Событие. Философское путешествие по концепту | страница 14



Постольку, поскольку фантазия предоставляет рамку, позволяющую нам испытать реальное в нашей жизни в качестве осмысленного целого, крушение фантазии может иметь разрушительные последствия. Потерю фантазматической рамки часто можно испытать во время жаркого полового акта – человек занимается страстным сексом, тогда как внезапно он как будто бы теряет контакт, отстраняется, начинает смотреть на себя как бы со стороны и отдавать себе отчет в механической бессмысленности своих повторяющихся движений. В такие моменты фантазматическая рамка, поддерживающая интенсивность наслаждения, распадается на куски, и мы сталкиваемся с нелепой реальностью совокупления[18].

### Указания к заданиям:
1. Какие последствия, согласно фрагменту текста, может иметь крушение фантазии?
2. Обновите фрагмент текста: перепишите его начиная со слов «Событие. Философское путешествие» вплоть до слов «нелепой реальностью совокупления[18].» включительно, заменив «осмысленного целого» на «связного целого».

### Исходные данные:
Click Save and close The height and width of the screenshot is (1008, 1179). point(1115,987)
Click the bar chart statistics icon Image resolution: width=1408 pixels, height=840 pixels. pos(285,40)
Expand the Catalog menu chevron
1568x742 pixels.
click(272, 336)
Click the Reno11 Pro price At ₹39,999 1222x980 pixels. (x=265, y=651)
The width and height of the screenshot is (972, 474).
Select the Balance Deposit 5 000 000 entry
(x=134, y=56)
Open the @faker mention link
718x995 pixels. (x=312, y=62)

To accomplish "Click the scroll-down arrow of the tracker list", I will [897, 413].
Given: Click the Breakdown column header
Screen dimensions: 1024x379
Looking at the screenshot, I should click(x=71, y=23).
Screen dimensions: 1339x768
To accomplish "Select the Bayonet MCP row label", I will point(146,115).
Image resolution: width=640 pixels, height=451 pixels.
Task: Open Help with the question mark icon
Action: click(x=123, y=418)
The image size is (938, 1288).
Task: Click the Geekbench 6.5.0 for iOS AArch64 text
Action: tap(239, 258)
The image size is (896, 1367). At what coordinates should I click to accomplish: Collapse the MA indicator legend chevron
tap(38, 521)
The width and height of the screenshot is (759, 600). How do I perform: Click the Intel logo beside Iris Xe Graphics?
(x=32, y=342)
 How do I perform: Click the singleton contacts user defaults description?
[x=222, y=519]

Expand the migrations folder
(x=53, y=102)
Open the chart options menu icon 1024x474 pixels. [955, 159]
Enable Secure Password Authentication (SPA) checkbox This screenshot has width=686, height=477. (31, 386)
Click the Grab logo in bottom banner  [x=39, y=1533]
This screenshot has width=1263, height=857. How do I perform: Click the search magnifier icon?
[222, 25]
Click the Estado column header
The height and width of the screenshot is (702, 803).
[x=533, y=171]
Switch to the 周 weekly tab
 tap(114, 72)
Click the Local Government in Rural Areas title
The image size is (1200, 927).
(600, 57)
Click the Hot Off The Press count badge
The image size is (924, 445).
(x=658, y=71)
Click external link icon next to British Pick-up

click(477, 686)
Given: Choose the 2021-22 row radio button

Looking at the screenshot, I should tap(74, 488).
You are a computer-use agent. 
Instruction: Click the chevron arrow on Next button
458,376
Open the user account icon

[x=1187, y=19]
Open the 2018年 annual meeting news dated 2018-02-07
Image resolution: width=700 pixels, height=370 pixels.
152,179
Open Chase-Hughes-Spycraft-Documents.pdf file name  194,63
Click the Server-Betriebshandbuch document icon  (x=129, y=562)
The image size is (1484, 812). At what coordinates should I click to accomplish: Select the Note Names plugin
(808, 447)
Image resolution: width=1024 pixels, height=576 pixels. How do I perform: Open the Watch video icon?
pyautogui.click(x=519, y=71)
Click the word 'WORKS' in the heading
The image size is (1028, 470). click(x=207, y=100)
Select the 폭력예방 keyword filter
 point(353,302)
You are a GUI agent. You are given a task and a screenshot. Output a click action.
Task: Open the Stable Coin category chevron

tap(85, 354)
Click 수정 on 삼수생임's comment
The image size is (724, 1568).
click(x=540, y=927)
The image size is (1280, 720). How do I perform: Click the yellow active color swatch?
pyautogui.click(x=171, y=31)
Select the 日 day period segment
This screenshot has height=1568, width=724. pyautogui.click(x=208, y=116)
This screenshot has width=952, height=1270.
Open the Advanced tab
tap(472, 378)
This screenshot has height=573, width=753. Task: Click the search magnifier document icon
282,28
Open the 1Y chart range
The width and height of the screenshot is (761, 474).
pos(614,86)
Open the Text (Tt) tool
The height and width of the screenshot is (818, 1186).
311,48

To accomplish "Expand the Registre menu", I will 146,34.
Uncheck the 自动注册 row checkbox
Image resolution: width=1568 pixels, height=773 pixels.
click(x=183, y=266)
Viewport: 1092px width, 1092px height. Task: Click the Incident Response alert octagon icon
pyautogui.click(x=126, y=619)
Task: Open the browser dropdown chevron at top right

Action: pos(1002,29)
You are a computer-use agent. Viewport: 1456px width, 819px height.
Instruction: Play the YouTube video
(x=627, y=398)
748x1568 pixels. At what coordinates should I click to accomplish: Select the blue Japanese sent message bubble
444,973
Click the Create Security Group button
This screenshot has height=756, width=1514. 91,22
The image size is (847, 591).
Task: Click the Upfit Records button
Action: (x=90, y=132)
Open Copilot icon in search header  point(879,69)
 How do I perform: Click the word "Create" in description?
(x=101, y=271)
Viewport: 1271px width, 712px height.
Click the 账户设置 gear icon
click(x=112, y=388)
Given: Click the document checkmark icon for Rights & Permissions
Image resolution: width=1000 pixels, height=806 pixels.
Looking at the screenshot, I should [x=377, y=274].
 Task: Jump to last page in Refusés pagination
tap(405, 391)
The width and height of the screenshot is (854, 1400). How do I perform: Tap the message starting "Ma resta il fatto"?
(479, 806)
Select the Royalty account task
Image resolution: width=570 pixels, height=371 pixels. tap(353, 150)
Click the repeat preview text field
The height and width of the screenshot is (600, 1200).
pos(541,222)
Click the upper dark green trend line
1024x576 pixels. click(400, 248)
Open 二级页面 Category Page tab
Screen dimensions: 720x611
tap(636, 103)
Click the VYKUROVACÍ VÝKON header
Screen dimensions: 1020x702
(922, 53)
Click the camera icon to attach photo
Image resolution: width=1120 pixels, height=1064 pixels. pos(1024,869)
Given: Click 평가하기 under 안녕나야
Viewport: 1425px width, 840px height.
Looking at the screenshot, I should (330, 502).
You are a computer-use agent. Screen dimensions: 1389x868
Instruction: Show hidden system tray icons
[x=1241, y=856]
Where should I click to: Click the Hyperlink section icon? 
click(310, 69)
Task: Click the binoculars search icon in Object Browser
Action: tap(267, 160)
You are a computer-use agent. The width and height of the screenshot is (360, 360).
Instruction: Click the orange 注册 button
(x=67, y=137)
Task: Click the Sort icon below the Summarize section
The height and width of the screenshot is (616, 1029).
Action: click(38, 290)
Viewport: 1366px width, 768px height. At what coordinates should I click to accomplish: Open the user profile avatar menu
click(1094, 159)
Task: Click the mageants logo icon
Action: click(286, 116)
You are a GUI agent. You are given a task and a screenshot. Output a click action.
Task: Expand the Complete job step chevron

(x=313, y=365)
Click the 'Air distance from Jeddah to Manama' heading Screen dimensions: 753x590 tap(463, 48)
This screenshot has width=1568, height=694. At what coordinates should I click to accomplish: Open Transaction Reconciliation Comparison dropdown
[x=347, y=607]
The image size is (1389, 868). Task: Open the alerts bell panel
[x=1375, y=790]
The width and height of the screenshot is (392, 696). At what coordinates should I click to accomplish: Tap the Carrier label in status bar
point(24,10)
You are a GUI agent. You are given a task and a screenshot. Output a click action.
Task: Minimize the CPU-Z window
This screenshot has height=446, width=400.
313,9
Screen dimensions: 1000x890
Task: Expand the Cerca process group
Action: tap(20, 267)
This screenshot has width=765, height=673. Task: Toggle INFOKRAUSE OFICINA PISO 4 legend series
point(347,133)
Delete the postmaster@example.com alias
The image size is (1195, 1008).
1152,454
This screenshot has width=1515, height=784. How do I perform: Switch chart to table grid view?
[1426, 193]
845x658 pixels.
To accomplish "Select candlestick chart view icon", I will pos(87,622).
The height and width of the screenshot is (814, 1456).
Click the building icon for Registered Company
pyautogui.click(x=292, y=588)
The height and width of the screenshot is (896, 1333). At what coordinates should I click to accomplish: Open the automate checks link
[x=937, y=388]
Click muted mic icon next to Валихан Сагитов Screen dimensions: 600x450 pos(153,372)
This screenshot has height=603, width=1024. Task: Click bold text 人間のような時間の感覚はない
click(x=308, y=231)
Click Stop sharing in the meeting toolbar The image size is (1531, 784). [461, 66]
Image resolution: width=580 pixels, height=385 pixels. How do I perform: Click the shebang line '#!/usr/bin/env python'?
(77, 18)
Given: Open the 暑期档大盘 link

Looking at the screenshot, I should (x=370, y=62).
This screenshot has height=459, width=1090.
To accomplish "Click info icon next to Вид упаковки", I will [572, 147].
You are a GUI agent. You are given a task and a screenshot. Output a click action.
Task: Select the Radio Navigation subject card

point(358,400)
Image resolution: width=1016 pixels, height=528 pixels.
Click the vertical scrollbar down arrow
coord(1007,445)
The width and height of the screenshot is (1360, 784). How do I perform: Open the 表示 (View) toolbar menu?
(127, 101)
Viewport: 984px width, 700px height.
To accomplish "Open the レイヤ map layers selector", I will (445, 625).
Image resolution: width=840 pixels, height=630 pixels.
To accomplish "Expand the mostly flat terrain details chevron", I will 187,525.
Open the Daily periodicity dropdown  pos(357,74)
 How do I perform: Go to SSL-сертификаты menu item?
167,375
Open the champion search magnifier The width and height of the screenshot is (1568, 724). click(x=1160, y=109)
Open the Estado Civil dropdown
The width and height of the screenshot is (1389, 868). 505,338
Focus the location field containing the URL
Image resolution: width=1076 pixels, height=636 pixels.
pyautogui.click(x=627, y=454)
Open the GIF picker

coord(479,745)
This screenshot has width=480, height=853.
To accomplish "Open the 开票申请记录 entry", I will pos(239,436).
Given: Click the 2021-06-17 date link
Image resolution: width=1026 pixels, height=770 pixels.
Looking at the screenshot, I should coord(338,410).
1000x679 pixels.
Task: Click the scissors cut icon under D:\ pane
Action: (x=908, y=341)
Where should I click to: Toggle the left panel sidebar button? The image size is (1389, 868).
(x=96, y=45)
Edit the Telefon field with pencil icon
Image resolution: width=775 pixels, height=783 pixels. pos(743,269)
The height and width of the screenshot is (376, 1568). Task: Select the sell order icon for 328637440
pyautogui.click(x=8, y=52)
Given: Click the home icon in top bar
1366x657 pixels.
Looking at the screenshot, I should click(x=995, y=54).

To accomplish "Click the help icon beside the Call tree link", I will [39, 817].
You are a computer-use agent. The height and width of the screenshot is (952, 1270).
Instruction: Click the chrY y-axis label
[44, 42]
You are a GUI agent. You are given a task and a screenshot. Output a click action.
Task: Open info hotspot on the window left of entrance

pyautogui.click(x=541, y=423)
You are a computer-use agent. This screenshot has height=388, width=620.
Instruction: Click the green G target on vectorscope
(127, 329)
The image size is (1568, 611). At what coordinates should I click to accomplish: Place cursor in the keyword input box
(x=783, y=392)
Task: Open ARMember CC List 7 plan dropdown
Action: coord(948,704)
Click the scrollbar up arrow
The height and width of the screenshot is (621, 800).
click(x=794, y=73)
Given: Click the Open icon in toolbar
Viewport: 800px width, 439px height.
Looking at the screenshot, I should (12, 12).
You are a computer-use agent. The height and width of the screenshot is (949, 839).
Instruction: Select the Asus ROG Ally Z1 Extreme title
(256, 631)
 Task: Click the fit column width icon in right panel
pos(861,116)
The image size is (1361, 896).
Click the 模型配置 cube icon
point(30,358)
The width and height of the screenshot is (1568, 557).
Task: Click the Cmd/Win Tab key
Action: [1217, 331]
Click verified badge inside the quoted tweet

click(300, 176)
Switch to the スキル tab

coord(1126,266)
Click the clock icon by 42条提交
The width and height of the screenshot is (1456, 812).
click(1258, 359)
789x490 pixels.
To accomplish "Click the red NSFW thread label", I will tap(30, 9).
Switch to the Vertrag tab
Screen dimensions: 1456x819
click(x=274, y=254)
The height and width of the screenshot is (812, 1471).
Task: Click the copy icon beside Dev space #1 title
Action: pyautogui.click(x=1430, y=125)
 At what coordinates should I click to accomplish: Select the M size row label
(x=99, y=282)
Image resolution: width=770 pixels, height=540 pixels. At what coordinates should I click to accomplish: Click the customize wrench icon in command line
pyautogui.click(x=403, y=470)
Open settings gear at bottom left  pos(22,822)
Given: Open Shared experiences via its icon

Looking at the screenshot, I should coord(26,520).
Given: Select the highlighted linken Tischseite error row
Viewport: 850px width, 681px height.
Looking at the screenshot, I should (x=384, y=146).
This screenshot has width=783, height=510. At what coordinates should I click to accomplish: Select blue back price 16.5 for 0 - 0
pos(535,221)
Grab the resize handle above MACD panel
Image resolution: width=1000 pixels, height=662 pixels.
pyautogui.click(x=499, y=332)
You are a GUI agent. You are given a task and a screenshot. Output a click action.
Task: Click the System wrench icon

### Ответы:
1. Разрушительные последствия.

2.
Событие. Философское путешествие по концепту | страница 14



Постольку, поскольку фантазия предоставляет рамку, позволяющую нам испытать реальное в нашей жизни в качестве связного целого, крушение фантазии может иметь разрушительные последствия. Потерю фантазматической рамки часто можно испытать во время жаркого полового акта – человек занимается страстным сексом, тогда как внезапно он как будто бы теряет контакт, отстраняется, начинает смотреть на себя как бы со стороны и отдавать себе отчет в механической бессмысленности своих повторяющихся движений. В такие моменты фантазматическая рамка, поддерживающая интенсивность наслаждения, распадается на куски, и мы сталкиваемся с нелепой реальностью совокупления[18].